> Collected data
:::

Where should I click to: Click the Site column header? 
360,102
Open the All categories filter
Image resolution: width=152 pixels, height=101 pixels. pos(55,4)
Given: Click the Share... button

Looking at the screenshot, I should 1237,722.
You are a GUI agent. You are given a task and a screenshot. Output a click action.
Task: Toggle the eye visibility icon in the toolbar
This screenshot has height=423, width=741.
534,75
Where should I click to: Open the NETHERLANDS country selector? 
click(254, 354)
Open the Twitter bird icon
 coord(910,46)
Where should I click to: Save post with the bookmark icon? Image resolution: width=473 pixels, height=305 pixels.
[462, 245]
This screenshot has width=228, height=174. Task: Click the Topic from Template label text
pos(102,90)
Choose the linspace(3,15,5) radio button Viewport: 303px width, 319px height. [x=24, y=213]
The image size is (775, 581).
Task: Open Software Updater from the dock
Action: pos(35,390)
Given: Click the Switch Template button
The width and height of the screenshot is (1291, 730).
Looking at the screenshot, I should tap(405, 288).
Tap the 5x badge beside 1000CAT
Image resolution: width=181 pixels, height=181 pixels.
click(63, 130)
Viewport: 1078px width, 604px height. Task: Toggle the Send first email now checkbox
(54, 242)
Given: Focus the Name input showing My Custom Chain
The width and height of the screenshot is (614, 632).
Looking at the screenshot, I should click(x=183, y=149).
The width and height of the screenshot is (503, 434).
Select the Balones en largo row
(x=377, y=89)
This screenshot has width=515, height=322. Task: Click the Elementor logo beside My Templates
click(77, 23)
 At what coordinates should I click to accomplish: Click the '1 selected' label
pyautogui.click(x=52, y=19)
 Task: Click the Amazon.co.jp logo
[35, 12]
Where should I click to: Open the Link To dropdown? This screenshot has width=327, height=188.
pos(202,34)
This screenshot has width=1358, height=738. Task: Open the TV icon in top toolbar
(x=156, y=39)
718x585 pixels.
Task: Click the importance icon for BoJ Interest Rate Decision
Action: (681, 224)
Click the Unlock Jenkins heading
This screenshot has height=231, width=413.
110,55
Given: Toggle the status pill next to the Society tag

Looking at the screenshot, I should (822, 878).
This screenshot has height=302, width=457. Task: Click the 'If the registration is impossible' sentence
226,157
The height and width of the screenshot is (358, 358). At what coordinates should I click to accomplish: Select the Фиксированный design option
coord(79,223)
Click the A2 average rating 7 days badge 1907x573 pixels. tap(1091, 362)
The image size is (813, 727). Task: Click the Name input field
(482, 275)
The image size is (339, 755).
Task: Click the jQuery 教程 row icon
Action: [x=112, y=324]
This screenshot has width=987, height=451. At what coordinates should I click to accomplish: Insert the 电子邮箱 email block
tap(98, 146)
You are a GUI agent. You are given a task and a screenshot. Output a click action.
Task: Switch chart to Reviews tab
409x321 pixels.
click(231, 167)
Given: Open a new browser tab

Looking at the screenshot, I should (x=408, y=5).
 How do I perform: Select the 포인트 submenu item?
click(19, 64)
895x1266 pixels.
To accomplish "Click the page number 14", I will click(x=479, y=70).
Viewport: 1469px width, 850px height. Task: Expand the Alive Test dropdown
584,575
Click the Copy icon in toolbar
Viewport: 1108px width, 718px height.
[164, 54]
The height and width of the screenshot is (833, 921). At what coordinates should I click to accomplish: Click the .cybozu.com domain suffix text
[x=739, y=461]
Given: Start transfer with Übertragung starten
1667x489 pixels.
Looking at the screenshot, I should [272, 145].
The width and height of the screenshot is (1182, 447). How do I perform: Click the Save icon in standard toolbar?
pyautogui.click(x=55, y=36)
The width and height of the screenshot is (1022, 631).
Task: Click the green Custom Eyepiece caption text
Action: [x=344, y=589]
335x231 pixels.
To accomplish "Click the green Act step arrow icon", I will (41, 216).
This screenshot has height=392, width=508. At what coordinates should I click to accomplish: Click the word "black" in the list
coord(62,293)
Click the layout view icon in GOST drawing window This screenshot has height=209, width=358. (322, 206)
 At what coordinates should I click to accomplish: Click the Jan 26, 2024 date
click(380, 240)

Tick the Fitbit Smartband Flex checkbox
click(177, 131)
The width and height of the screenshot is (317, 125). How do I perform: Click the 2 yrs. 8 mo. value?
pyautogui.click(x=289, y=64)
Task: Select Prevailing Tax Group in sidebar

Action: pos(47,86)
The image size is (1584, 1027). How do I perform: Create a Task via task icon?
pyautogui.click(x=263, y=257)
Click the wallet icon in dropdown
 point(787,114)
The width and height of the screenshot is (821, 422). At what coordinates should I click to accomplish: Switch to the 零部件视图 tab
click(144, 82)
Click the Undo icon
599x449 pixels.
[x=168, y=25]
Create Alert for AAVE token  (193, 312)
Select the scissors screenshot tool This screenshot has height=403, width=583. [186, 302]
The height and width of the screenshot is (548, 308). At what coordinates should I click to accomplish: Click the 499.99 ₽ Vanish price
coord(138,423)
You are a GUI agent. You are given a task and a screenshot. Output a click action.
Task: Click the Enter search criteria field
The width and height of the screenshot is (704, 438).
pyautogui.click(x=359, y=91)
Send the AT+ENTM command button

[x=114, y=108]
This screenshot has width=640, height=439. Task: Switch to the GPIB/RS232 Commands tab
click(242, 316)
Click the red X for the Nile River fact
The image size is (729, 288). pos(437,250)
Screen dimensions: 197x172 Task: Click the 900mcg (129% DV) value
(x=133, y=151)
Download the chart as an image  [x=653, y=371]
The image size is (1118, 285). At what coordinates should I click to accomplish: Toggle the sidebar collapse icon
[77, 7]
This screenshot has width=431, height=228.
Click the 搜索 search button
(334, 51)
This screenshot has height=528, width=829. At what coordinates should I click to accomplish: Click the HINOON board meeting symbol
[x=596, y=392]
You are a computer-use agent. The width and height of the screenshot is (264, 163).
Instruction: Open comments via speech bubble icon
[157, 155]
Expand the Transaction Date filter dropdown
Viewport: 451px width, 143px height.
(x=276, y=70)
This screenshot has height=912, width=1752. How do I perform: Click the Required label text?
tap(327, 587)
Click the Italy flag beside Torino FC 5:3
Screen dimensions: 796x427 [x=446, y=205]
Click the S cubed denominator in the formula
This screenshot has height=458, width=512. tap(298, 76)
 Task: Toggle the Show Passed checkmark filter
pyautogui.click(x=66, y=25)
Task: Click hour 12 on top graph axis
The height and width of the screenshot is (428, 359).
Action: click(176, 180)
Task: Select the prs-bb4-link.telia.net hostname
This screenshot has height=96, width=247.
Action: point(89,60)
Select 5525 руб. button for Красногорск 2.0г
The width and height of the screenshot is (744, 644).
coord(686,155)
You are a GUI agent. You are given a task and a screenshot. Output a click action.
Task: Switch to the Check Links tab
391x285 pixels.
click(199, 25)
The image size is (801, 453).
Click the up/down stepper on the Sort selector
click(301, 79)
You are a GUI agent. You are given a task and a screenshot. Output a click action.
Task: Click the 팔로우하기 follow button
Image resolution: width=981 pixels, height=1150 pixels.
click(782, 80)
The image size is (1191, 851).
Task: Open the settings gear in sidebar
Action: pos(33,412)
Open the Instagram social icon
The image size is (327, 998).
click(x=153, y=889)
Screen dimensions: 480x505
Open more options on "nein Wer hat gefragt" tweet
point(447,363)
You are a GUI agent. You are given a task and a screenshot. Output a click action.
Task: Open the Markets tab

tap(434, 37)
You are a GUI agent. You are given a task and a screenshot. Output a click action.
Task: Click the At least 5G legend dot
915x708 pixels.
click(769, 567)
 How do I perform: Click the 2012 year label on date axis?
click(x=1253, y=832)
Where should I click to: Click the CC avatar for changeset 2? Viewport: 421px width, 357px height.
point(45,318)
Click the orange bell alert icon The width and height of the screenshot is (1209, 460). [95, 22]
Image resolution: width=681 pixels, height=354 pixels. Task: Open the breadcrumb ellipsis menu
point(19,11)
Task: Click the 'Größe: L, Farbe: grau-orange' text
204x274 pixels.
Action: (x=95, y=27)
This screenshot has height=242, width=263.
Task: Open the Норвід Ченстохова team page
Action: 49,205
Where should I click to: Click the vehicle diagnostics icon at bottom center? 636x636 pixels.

:::

> EXERCISE INSTRUCTIONS
Wherever a line of the records above contains the string "orange", copy that line out.

> ANSWER SPACE
Click the orange bell alert icon The width and height of the screenshot is (1209, 460). [95, 22]
Task: Click the 'Größe: L, Farbe: grau-orange' text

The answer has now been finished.